When fluctuations in the network voltage or the occurrence of peaks of overvoltages during start-up and disconnection of high-power asynchronous electric motors, the voltage on the resistor divider 18 sooner or later in each half-period reaches the value of the zener diode 24 and the current through the coil 1 stabilizes. Due to this, the average current through the coil 1 in operating mode is selected as low as possible for reliable holding of the contactor in the on state and is 1/20 of the current during the period of contactor switching on, whereas in circuits without current stabilization it does not decrease below 1 / 12- 1/10 Since Joule heat is proportional to the square of the current, the amount of heat released in the coil with current stabilization is 3-4 times less than without current stabilization. And even with oscillations and overvoltage peaks, the coil does not overheat.

The proposed device for switching on the contactor with the stabilization of the operating current of the coil is simple in design, has no moving parts that cause failures, and the current stabilizes in the working mode, the overheating of the contactor coil is eliminated, which increases reliability in operation.
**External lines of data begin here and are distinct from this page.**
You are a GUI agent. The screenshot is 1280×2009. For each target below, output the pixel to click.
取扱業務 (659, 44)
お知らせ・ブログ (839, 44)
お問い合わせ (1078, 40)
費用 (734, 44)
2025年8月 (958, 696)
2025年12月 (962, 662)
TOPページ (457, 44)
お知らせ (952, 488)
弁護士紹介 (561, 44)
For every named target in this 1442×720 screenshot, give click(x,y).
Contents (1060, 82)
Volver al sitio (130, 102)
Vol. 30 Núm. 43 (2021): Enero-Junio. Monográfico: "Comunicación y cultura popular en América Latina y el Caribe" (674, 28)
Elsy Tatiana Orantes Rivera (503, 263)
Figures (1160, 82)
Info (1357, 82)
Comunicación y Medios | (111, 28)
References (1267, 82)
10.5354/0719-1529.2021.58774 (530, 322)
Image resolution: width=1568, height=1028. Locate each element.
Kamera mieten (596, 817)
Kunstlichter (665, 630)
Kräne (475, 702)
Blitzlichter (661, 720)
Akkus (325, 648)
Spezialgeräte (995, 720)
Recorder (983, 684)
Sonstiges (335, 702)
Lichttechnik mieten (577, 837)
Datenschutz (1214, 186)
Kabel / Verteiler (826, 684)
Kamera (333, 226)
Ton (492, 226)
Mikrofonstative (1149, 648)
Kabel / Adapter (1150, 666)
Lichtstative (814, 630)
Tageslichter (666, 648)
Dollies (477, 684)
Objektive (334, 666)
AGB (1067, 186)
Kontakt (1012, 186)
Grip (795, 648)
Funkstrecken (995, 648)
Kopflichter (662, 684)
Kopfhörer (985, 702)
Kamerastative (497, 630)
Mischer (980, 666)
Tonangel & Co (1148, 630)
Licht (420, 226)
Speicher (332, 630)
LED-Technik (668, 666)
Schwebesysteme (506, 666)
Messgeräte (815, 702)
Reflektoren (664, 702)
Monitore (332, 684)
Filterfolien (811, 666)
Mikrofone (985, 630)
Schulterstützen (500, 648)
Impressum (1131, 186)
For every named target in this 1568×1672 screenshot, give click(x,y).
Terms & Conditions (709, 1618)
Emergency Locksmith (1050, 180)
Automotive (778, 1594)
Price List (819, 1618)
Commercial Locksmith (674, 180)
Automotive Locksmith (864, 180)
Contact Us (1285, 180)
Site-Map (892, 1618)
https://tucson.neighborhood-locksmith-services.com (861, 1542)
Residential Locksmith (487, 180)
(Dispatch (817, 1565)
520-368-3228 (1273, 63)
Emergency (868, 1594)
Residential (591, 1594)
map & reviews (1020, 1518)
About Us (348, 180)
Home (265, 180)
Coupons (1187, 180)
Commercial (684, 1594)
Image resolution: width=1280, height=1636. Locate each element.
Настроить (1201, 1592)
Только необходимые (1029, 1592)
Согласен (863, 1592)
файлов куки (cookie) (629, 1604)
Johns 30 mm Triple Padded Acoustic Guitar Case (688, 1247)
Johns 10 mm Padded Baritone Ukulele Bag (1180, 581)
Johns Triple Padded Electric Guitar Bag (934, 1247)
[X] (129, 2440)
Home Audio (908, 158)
This device can be applied in networks with a large amplitude of voltage fluctuations, especially in the mining industry in explosion-proof electromagnetic starters.

Claims (2)

Invention Formula A device for switching on the contactor with stabilization of the operating current of the coil, containing terminals for connecting the contactor coil, one of which is connected to one of the bridge rectifier outputs, one of the inputs of which is connected via a current limiting resistor to one of the primary terminals of the voltage transformer and to one of the terminals for connecting a power source; the other input of the bridge rectifier is connected to another output of the voltage transformer primary windings and through A control contact is with a different output for connecting a power source, characterized in that, in order to increase the reliability of the contactor's operation, a thyristor irreversible width is introduced into it pulse converter with working and auxiliary thyristors, a differentiating circuit, a pulse transformer, a variable resistor, another bridge rectifier, a zener diode and leads for connecting the closing contact of the contactor, and the working thyristor anode is connected to another terminal for connecting the contactor coil, the cathode is connected to another output of the first the bridge rectifier, and the control electrode is connected to one of the outputs of the other bridge rectifier, the other output of which is connected to the cathode connection point in an auxiliary thyristor and one of the terminals of the secondary winding of a pulse transformer, the other terminal of which is connected to the control electrode of the auxiliary thyristor, one of the terminals of the primary winding of the pulse transformer is connected to 0 a movable terminal of a variable resistor, the terminals of which are connected to the terminals for connecting the contactor coil, another terminal of the primary winding of the pulse transformer is connected via a Zener diode to one of the terminals for connecting the contact of the contactor contact, the other terminal for connecting which is connected to one terminal of the first bridge rectifier, the inputs of the other bridge rectifier are connected through the differentiating circuit to the terminals of the secondary winding of the voltage transformer. Sources of information taken into account during the examination 1. Ozernoy M.I. Gorna Electrical Engineering. M., Ugletekhizdat, 1957, p. 117-162. 2. Leibov R. M., Ozernoy M. I. Electrification of underground works. M., “Nedra, 1972, p. 143-161.